● **What this task involves**
Rewrite in full each line of the listing that runs from the line containing "ITDF -​ Cybersecurity (12, 643)" through the line containing "Withdrawal of a Course (13, 76)", both included, adding -38 to every coordinate in the answers. Give only those lines.

● **Saved entries**
::::::
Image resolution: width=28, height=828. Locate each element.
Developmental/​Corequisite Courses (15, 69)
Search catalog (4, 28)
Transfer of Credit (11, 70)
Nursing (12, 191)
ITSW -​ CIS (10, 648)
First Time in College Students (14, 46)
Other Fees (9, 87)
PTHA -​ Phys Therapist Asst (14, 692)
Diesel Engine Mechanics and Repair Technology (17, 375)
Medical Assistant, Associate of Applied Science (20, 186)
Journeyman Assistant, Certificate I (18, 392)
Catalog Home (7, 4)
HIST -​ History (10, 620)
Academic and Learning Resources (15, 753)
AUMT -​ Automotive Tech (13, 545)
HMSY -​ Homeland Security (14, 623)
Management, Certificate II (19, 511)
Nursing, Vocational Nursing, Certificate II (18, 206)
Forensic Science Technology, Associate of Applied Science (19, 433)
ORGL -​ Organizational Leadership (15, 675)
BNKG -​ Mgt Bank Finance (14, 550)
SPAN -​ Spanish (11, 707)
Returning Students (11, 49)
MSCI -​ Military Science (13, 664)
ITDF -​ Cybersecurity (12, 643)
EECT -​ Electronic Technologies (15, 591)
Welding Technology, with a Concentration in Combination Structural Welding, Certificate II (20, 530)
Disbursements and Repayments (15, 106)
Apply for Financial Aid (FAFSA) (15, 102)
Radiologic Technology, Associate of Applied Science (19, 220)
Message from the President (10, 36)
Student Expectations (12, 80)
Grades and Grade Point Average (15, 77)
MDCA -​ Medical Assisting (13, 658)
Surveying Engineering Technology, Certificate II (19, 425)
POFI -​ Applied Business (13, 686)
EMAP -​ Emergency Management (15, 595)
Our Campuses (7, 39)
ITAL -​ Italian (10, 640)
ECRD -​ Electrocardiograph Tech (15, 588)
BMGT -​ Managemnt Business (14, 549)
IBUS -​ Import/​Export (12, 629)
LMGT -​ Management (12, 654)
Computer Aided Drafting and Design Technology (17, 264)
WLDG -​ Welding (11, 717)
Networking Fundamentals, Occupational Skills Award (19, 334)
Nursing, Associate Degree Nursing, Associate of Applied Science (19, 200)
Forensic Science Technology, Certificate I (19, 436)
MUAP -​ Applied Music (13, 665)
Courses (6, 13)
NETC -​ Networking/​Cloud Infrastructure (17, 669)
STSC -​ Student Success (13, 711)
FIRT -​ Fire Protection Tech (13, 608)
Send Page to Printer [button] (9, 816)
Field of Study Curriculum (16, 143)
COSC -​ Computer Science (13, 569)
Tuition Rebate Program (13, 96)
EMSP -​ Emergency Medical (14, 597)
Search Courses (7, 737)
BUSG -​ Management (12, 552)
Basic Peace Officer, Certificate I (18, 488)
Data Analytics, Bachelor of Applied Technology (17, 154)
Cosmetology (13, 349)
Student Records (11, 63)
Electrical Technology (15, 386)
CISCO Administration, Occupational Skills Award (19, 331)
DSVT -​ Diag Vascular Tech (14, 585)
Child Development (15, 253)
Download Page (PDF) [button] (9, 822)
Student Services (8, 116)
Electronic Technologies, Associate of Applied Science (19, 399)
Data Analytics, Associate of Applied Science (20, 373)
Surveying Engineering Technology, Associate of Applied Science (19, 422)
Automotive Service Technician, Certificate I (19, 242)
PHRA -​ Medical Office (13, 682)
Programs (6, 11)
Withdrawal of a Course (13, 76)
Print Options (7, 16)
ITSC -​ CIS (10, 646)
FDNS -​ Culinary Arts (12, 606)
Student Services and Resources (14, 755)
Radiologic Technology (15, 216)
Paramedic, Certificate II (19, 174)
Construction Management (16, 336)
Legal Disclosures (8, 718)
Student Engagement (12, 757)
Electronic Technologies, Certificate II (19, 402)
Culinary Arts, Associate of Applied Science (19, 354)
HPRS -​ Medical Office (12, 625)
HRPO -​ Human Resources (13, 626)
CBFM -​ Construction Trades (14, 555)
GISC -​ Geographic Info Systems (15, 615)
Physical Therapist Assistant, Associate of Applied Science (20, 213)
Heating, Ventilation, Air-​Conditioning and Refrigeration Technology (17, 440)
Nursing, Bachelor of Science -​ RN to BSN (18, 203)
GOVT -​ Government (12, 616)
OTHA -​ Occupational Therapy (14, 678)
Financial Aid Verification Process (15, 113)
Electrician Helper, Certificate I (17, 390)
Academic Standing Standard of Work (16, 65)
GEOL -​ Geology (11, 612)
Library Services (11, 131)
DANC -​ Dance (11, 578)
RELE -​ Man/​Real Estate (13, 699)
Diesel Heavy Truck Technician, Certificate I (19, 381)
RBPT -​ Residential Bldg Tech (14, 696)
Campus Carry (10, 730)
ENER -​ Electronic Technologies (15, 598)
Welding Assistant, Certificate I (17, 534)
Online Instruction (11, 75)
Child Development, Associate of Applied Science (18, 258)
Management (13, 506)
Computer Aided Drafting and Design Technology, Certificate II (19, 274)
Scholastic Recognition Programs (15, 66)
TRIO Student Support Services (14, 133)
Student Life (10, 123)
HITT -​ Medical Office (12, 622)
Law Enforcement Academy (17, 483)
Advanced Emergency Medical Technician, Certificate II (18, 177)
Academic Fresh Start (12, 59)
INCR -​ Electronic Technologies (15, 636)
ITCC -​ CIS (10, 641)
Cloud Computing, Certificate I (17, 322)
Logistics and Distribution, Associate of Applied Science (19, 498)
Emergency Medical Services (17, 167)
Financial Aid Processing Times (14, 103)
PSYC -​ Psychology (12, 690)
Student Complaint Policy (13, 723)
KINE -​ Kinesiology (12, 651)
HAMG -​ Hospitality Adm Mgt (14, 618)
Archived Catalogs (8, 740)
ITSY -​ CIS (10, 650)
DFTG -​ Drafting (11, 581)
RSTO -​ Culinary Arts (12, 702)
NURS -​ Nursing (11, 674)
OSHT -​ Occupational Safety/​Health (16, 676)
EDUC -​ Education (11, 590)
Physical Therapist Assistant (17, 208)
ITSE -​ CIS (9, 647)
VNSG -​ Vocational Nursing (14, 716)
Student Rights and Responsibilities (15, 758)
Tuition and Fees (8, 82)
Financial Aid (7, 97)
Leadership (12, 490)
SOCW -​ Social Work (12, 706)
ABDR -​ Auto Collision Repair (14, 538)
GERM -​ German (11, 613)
::::::
● **The result**
ITDF -​ Cybersecurity (-26, 605)
EECT -​ Electronic Technologies (-23, 553)
Welding Technology, with a Concentration in Combination Structural Welding, Certificate II (-18, 492)
Disbursements and Repayments (-23, 68)
Apply for Financial Aid (FAFSA) (-23, 64)
Radiologic Technology, Associate of Applied Science (-19, 182)
Message from the President (-28, -2)
Student Expectations (-26, 42)
Grades and Grade Point Average (-23, 39)
MDCA -​ Medical Assisting (-25, 620)
Surveying Engineering Technology, Certificate II (-19, 387)
POFI -​ Applied Business (-25, 648)
EMAP -​ Emergency Management (-23, 557)
Our Campuses (-31, 1)
ITAL -​ Italian (-28, 602)
ECRD -​ Electrocardiograph Tech (-23, 550)
BMGT -​ Managemnt Business (-24, 511)
IBUS -​ Import/​Export (-26, 591)
LMGT -​ Management (-26, 616)
Computer Aided Drafting and Design Technology (-21, 226)
WLDG -​ Welding (-27, 679)
Networking Fundamentals, Occupational Skills Award (-19, 296)
Nursing, Associate Degree Nursing, Associate of Applied Science (-19, 162)
Forensic Science Technology, Certificate I (-19, 398)
MUAP -​ Applied Music (-25, 627)
Courses (-32, -25)
NETC -​ Networking/​Cloud Infrastructure (-21, 631)
STSC -​ Student Success (-25, 673)
FIRT -​ Fire Protection Tech (-25, 570)
Send Page to Printer [button] (-29, 778)
Field of Study Curriculum (-22, 105)
COSC -​ Computer Science (-25, 531)
Tuition Rebate Program (-25, 58)
EMSP -​ Emergency Medical (-24, 559)
Search Courses (-31, 699)
BUSG -​ Management (-26, 514)
Basic Peace Officer, Certificate I (-20, 450)
Data Analytics, Bachelor of Applied Technology (-21, 116)
Cosmetology (-25, 311)
Student Records (-27, 25)
Electrical Technology (-23, 348)
CISCO Administration, Occupational Skills Award (-19, 293)
DSVT -​ Diag Vascular Tech (-24, 547)
Child Development (-23, 215)
Download Page (PDF) [button] (-29, 784)
Student Services (-30, 78)
Electronic Technologies, Associate of Applied Science (-19, 361)
Data Analytics, Associate of Applied Science (-18, 335)
Surveying Engineering Technology, Associate of Applied Science (-19, 384)
Automotive Service Technician, Certificate I (-19, 204)
PHRA -​ Medical Office (-25, 644)
Programs (-32, -27)
Withdrawal of a Course (-25, 38)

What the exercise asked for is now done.